# Soft dutchman cut?



## beastmaster (Dec 29, 2010)

I saw a video on you tube of a cut called the soft Dutchman. It was used to redirect a leaner almost 180% opposite of the lean. The face cut is undermined on one side and some of the hinge is cut through on one side. I want to try it my self, first leaner I get to drop that is in the wide open. I like adding new stuff to my inventory. I don't see a situation where I would use it, but you never know.
Any way. I'm not sure which direction the face cut would be made. The slits in the face is what turns it, I'm thinking as far in the direction you want it to go, yet sill fall on its own. Any one familiar with it and could give me a little advice I'd be grateful. Beastmaster


----------



## oldirty (Dec 29, 2010)

those slits are steps. as the tree makes its turn she more or less is stepping down into the face cut. 

being a climber is tough to get the opportunity to make felling cuts like that because more or less anything we question we either climb it or put lines into it for pull due to whatever is in the lay and that is why we are there cause it needs to be climbed... i'd guess that technique needs a few tree to perfect before you can start laying trees over backwards passed the gazebo and next to the chipper!!

not sure how great it would work in a hardwood but in a nice soft conifer it'd work the balls.
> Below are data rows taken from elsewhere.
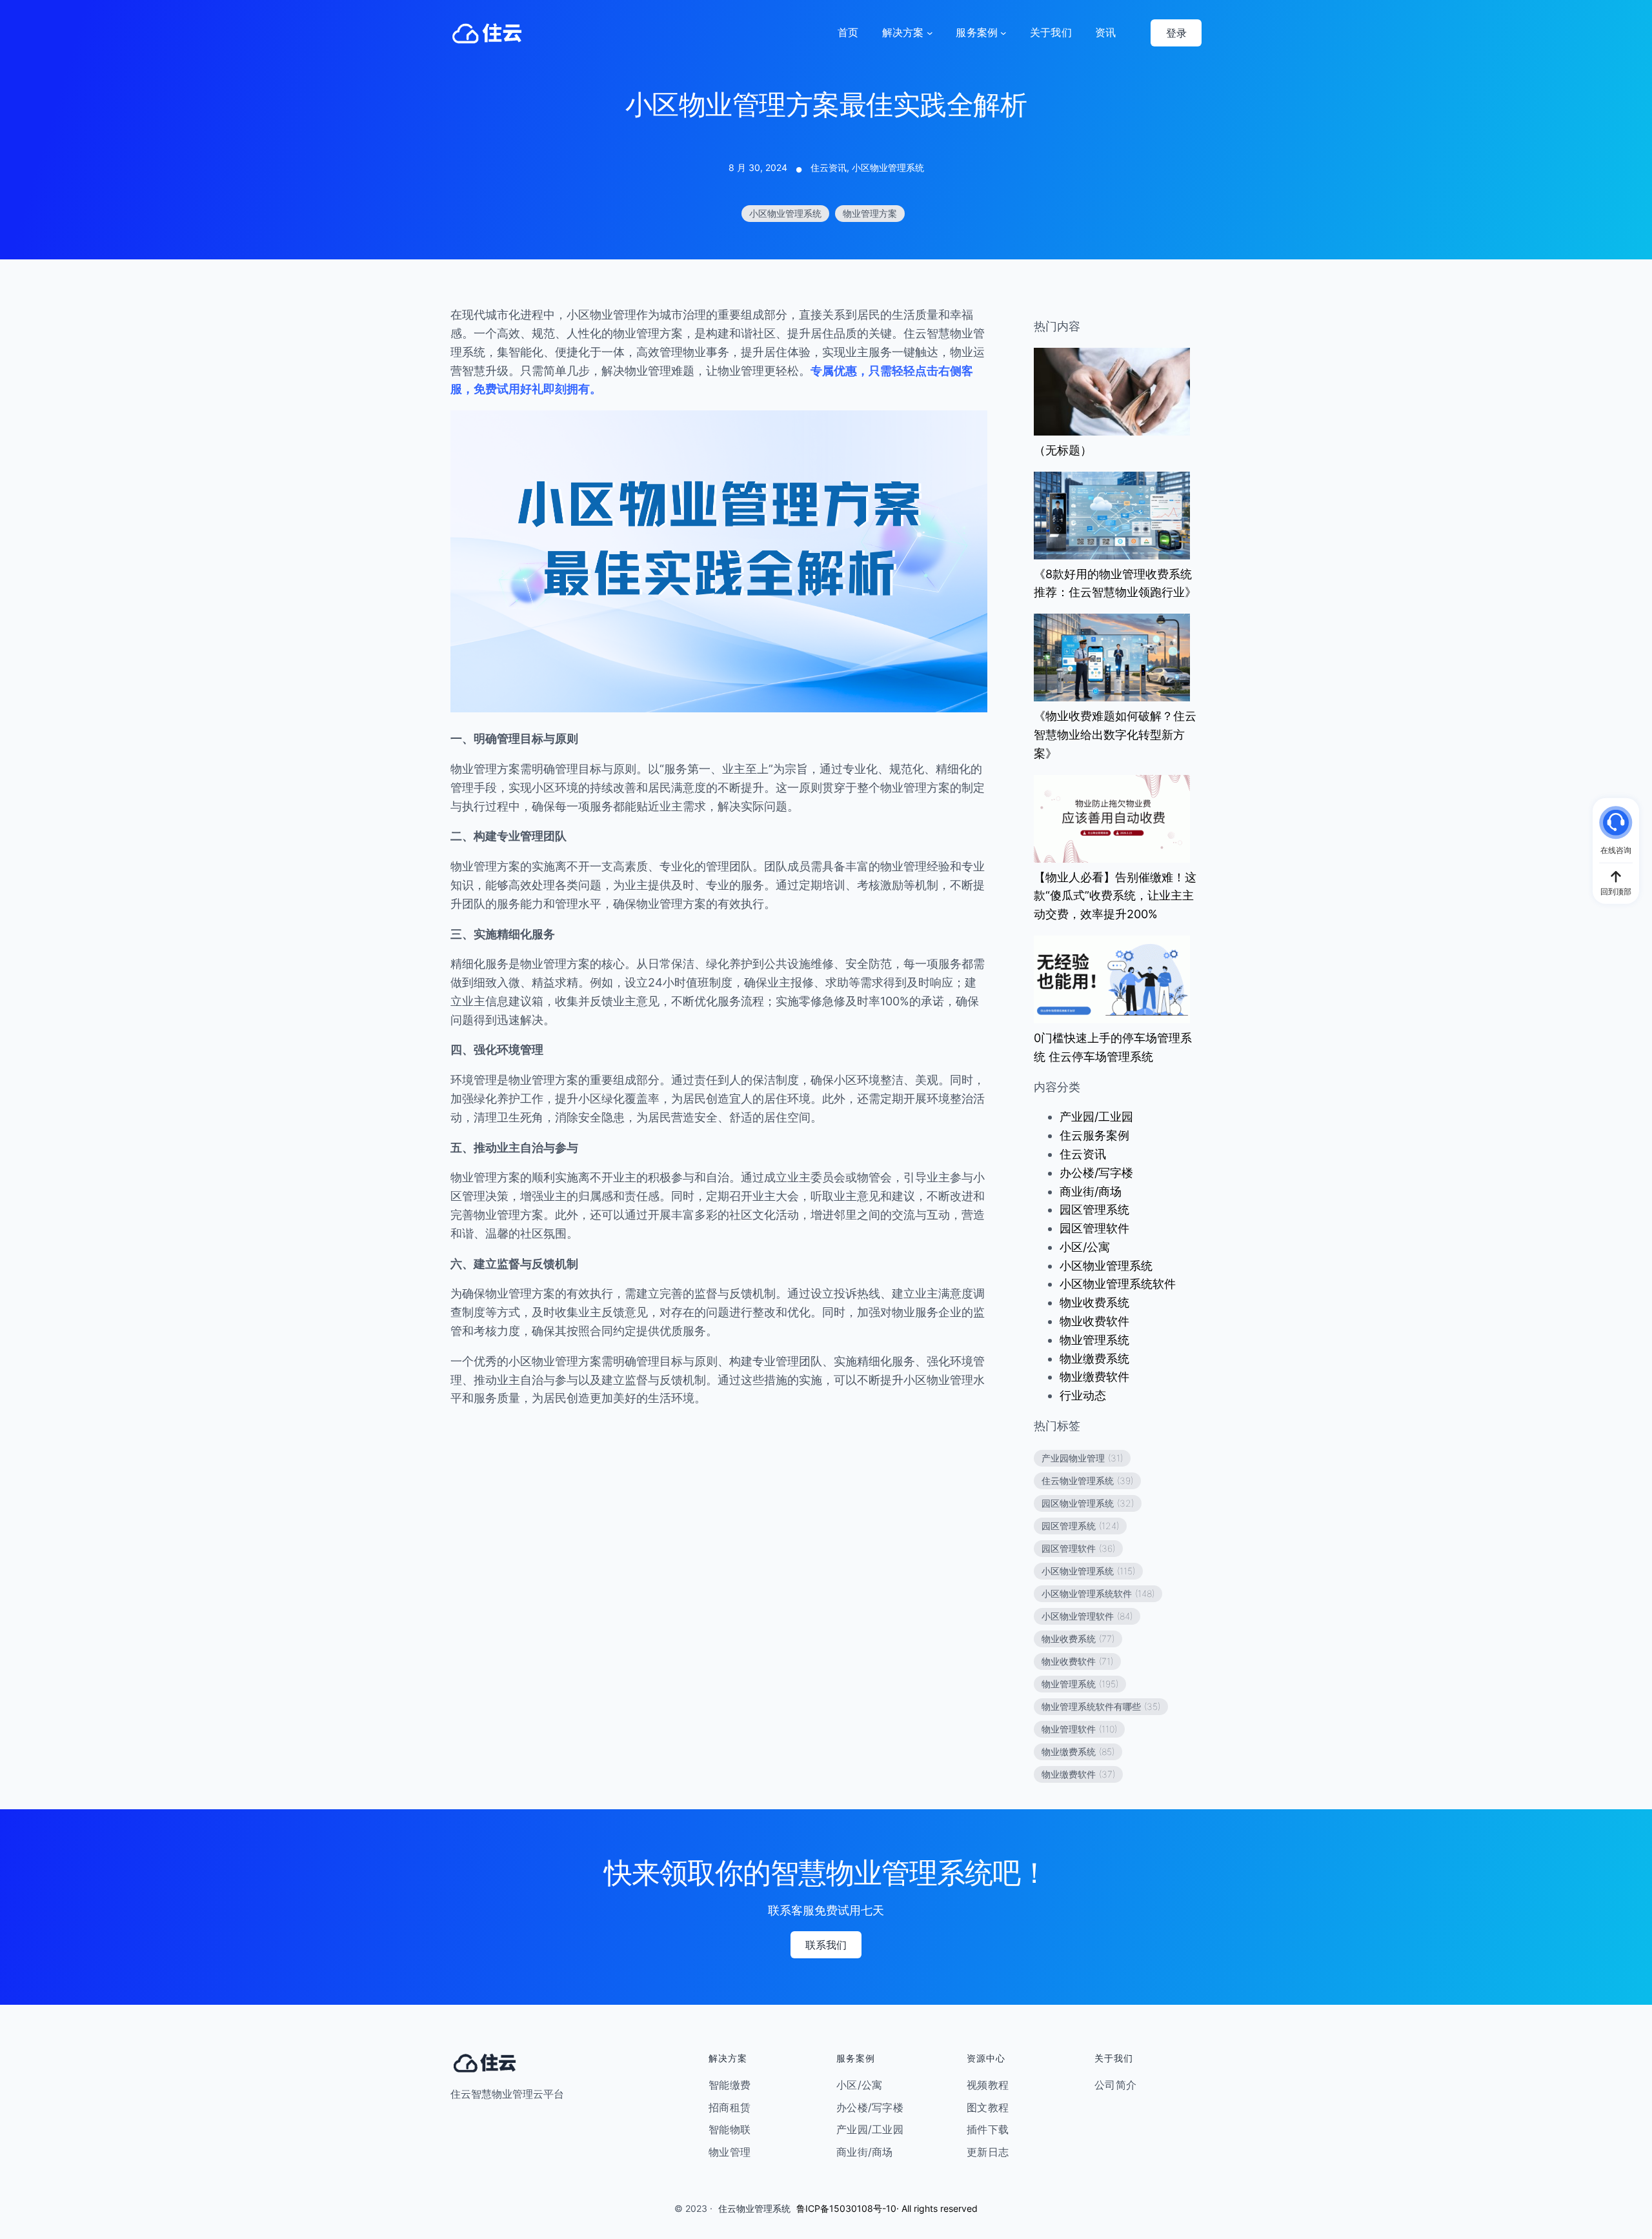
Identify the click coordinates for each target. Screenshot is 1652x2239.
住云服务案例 (1094, 1135)
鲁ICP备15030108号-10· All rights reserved (887, 2208)
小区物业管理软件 (1087, 1616)
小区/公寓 (1085, 1247)
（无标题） (1063, 450)
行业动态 (1083, 1395)
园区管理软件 (1094, 1228)
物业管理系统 (1094, 1340)
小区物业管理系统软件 (1118, 1283)
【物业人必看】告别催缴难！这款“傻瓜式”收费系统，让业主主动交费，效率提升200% (1115, 895)
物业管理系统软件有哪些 (1101, 1706)
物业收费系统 (1094, 1302)
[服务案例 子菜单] (1003, 33)
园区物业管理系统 (1088, 1503)
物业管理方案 (870, 213)
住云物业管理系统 (1087, 1480)
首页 (848, 32)
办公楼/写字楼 (1096, 1173)
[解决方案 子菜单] (930, 33)
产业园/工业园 (1096, 1116)
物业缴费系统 (1094, 1358)
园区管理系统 (1094, 1209)
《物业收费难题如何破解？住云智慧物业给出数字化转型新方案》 (1115, 734)
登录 (1176, 32)
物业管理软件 (1079, 1728)
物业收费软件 (1094, 1321)
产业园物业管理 (1082, 1457)
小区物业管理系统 (888, 167)
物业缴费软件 (1094, 1376)
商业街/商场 (1091, 1191)
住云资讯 (829, 167)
that guy has a bunch of great vids on the tube. some might cry that a few off the cuts are a bit hairy but i'd say its like watching a professional doing his thing. good stuff to watch. his voice is a riot!


----------



## justme23005 (Dec 29, 2010)

heres a link to one of the youtube videos



http://www.youtube.com/watch?v=uvVY5jaY9jg&NR=1


----------



## ducaticorse (Dec 29, 2010)

Cool vids for sure. And that cut is bad ass. I'd love to see a customers face if someone had the balls/stupidity to try and pull that one of with the lean going towards the house LOL.. Makes it look easy though, and all with no bulldozer and bull line like some guys do:jester:


----------



## trailduster2 (Dec 29, 2010)

ducaticorse said:


> and all with no bulldozer and bull line like some guys do:jester:


 
Now thats funny!!!!
Any way I also have wanted to try this technique. However all of my removals are close enough to the power lines that I never get the chance. I would recomend (sp) doing this out in the open where nothing can get damaged. I am sure you know that, just saying is all. I would like to do this several hundred time before I tried this in the places I work. 
Marc


----------



## beastmaster (Dec 29, 2010)

I don't chance even a easy drop if there is something that could get damaged. I always have a line in or whatever it needs to be safe. That being said, I could of used it last week at an arboretum we worked at. A big cedar came up rooted in the storm and had fell into a pine. The Cedar had three trunks coming out at BH. Not knowing if the pine was the only thing holding it up or not i carefully limb it so I could see what I had going on. I took the two main ones off and had a tall skinny one I limbed from the others. I didn't want to climb up there if I didnt have to. I ask a groundy earlier if i had a clear area to drop the stick and he said Si. I get down and see i have to move it almost 90deg. to the lean. We don't suppose to hurt any plants or trees here, and theres all kinds of stuff in the way. But I weighted the situation, My ass, or some bushes. I put a line in it, made a cut 90 deg. to the lean and told those hombres to pull and to keep moving back as if falls. I call that the prayer cut. I was praying she would clear and miss every thing. It landed perfect. I think that dutchman cut would of been perfect for that situation. Beastmaster


----------